EXERCISE: Copy the entries from the line with "Where should I click to: Switch" to the line with "coord(621,468)", replacing "Profile" with "Settings" and keeping every other word the same.

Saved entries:
-- -- --

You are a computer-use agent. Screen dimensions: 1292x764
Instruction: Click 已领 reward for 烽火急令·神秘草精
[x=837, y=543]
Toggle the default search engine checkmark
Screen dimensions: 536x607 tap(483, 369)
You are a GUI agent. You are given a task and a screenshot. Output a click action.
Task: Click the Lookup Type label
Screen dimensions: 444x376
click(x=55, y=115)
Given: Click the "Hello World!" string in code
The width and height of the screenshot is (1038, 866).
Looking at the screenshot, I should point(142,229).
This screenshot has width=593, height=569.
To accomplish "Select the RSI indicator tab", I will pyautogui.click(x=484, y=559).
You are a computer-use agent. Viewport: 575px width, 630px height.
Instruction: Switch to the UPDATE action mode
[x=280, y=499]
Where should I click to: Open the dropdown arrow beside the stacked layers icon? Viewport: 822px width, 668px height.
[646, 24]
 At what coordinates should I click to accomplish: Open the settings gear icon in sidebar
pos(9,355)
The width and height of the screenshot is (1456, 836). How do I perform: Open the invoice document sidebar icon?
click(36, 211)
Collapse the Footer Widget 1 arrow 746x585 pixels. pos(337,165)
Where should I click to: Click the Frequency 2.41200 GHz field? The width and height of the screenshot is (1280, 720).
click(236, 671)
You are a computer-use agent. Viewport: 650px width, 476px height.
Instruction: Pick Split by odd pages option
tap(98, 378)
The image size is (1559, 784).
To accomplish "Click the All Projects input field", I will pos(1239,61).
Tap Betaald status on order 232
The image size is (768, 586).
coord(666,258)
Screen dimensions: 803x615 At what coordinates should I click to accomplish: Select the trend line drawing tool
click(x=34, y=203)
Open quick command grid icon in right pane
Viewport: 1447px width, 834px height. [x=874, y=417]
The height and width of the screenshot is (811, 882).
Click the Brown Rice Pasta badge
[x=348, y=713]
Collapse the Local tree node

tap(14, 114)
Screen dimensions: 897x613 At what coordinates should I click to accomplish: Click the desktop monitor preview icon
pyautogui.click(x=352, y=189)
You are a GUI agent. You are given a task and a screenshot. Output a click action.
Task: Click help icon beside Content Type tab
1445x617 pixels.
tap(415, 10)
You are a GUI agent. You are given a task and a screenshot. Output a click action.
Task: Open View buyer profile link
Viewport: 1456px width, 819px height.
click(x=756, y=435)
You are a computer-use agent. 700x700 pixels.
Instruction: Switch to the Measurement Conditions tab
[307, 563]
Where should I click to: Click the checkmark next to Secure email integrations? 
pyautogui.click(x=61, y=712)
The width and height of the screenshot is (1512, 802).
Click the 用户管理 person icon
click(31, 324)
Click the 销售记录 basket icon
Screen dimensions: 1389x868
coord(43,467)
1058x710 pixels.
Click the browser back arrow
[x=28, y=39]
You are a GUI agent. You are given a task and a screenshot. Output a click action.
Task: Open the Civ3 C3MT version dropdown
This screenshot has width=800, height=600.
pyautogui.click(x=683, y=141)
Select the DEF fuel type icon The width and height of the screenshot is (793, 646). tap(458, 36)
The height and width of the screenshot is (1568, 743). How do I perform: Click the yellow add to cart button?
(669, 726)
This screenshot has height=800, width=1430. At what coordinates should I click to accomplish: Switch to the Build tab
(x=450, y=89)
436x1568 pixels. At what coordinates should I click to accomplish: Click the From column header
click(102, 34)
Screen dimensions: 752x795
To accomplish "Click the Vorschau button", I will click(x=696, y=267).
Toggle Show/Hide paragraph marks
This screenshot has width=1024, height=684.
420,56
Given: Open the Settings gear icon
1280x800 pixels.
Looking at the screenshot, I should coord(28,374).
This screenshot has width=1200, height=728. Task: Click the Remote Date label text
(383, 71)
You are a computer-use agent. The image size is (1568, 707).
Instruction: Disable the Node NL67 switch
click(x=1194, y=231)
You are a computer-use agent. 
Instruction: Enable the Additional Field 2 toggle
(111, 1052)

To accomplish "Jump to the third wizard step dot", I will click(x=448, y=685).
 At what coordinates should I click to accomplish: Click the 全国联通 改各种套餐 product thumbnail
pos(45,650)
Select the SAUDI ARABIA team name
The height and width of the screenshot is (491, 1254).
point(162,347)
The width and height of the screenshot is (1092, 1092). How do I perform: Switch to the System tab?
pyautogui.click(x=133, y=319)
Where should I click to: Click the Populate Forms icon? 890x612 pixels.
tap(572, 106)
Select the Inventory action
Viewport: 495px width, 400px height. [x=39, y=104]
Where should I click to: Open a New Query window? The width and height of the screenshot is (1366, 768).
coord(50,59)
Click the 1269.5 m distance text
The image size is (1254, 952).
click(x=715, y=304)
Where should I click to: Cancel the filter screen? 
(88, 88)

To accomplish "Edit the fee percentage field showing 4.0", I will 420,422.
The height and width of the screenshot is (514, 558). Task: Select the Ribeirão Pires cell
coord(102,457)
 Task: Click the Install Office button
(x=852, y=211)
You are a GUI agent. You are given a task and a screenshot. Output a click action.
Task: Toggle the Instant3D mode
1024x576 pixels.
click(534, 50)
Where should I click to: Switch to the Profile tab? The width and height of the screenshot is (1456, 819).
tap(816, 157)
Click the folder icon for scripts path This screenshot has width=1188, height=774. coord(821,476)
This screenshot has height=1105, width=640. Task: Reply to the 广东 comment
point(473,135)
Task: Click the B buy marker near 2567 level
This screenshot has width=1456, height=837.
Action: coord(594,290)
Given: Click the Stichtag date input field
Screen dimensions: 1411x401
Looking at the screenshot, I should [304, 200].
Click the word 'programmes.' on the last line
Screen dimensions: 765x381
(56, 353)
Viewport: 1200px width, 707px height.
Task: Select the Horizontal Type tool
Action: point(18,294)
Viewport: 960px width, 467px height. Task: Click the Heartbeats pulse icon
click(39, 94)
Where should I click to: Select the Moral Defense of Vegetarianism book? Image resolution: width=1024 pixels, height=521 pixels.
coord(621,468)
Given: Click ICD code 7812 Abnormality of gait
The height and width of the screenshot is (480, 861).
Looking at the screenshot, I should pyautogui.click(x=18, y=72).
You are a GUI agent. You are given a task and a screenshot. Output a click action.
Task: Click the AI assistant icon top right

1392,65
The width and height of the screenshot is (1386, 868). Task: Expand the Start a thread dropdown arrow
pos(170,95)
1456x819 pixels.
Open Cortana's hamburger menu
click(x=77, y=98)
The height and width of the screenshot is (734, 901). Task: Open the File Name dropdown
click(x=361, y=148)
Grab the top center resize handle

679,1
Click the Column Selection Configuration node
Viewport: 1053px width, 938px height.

-- -- --

THE COMPLETED TASK:
Where should I click to: Switch to the Settings tab? The width and height of the screenshot is (1456, 819).
tap(816, 157)
Click the folder icon for scripts path This screenshot has width=1188, height=774. coord(821,476)
This screenshot has height=1105, width=640. Task: Reply to the 广东 comment
point(473,135)
Task: Click the B buy marker near 2567 level
This screenshot has width=1456, height=837.
Action: coord(594,290)
Given: Click the Stichtag date input field
Screen dimensions: 1411x401
Looking at the screenshot, I should [304, 200].
Click the word 'programmes.' on the last line
Screen dimensions: 765x381
(56, 353)
Viewport: 1200px width, 707px height.
Task: Select the Horizontal Type tool
Action: point(18,294)
Viewport: 960px width, 467px height. Task: Click the Heartbeats pulse icon
click(39, 94)
Where should I click to: Select the Moral Defense of Vegetarianism book? Image resolution: width=1024 pixels, height=521 pixels.
coord(621,468)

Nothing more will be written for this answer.